### [Directions for this task]
Quote only the lines from the top of the listing below down to and including the line with "[Accueil - Valentin HAUY avec les aveugles et malvoyants]".

──────────

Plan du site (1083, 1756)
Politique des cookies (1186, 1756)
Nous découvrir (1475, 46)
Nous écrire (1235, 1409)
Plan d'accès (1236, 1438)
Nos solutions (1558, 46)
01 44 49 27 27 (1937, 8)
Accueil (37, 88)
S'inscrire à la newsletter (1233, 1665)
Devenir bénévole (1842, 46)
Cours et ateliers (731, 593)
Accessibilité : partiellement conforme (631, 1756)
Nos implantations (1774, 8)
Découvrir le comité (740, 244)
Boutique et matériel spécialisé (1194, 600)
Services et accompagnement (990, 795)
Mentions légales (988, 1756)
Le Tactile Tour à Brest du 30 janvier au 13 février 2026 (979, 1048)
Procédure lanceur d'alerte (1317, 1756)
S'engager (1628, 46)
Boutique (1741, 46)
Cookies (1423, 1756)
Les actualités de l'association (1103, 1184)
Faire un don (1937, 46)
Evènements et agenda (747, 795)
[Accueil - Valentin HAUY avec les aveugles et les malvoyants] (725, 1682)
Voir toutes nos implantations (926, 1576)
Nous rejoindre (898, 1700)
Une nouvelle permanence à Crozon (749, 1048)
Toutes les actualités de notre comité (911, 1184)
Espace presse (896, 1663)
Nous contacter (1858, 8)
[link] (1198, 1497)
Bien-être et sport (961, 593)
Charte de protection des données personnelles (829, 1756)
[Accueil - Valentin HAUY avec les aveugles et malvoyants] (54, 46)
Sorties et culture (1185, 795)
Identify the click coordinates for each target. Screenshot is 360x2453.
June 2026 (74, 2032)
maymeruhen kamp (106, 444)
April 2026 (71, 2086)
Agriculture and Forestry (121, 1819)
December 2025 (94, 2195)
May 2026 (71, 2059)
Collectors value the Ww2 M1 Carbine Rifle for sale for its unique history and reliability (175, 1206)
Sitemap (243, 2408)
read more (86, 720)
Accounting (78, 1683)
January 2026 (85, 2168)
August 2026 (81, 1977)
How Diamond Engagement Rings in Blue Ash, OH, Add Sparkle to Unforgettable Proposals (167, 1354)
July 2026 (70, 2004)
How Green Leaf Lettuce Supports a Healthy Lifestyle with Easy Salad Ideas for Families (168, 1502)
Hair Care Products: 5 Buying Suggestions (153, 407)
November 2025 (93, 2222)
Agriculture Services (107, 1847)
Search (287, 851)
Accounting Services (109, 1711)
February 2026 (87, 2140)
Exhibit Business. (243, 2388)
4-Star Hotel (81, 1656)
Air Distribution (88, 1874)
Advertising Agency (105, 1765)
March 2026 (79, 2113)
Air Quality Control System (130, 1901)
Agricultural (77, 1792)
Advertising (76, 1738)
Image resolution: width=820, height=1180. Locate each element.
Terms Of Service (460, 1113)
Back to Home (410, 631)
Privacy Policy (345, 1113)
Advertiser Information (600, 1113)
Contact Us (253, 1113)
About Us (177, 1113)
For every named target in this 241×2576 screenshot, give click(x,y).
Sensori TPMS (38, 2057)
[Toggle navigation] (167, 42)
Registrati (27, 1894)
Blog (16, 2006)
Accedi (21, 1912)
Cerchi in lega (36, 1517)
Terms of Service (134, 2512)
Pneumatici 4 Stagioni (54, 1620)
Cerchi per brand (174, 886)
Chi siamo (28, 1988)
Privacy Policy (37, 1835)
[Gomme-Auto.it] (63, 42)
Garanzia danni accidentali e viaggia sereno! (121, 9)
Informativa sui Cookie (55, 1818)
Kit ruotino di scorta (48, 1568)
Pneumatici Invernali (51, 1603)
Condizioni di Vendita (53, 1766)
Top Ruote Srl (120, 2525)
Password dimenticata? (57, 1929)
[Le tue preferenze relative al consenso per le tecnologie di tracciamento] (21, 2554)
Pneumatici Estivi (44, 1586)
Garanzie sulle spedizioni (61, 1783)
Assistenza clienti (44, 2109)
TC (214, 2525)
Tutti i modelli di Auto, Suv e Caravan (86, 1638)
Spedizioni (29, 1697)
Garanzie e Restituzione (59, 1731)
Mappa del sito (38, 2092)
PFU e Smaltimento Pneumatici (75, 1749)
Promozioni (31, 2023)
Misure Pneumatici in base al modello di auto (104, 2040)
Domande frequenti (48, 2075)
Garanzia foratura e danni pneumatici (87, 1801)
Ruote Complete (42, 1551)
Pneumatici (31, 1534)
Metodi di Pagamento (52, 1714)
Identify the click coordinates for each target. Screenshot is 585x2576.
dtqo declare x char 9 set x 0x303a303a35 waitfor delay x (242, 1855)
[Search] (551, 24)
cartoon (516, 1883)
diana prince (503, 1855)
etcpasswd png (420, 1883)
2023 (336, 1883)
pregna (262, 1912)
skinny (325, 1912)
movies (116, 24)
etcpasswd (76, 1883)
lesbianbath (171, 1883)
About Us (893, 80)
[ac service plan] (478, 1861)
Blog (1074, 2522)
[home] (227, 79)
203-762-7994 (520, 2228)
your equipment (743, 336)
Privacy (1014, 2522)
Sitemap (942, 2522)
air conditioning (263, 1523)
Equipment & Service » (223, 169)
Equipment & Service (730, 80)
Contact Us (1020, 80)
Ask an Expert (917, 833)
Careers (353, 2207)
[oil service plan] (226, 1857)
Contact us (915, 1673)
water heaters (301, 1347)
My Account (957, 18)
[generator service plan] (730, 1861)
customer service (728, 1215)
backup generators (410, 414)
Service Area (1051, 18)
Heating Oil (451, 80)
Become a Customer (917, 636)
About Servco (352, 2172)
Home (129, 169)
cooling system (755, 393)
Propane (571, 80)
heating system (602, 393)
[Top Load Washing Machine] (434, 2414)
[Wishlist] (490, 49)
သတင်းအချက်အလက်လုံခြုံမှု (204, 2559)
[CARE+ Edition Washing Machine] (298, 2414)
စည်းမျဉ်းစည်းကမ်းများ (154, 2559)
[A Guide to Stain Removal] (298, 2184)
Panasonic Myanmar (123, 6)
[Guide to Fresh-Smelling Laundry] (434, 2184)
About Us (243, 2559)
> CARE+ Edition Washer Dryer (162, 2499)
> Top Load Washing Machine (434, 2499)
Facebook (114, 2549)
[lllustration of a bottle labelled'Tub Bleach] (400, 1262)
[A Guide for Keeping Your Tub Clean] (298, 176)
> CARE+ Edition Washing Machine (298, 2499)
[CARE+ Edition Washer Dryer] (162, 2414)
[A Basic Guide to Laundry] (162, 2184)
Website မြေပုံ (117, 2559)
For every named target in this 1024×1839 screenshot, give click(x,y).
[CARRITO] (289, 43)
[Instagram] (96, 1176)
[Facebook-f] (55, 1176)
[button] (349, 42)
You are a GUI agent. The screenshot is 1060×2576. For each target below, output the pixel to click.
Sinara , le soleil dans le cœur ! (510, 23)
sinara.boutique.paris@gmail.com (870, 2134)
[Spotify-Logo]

──────────

### [Exercise solution]
Plan du site (1083, 1756)
Politique des cookies (1186, 1756)
Nous découvrir (1475, 46)
Nous écrire (1235, 1409)
Plan d'accès (1236, 1438)
Nos solutions (1558, 46)
01 44 49 27 27 (1937, 8)
Accueil (37, 88)
S'inscrire à la newsletter (1233, 1665)
Devenir bénévole (1842, 46)
Cours et ateliers (731, 593)
Accessibilité : partiellement conforme (631, 1756)
Nos implantations (1774, 8)
Découvrir le comité (740, 244)
Boutique et matériel spécialisé (1194, 600)
Services et accompagnement (990, 795)
Mentions légales (988, 1756)
Le Tactile Tour à Brest du 30 janvier au 13 février 2026 (979, 1048)
Procédure lanceur d'alerte (1317, 1756)
S'engager (1628, 46)
Boutique (1741, 46)
Cookies (1423, 1756)
Les actualités de l'association (1103, 1184)
Faire un don (1937, 46)
Evènements et agenda (747, 795)
[Accueil - Valentin HAUY avec les aveugles et les malvoyants] (725, 1682)
Voir toutes nos implantations (926, 1576)
Nous rejoindre (898, 1700)
Une nouvelle permanence à Crozon (749, 1048)
Toutes les actualités de notre comité (911, 1184)
Espace presse (896, 1663)
Nous contacter (1858, 8)
[link] (1198, 1497)
Bien-être et sport (961, 593)
Charte de protection des données personnelles (829, 1756)
[Accueil - Valentin HAUY avec les aveugles et malvoyants] (54, 46)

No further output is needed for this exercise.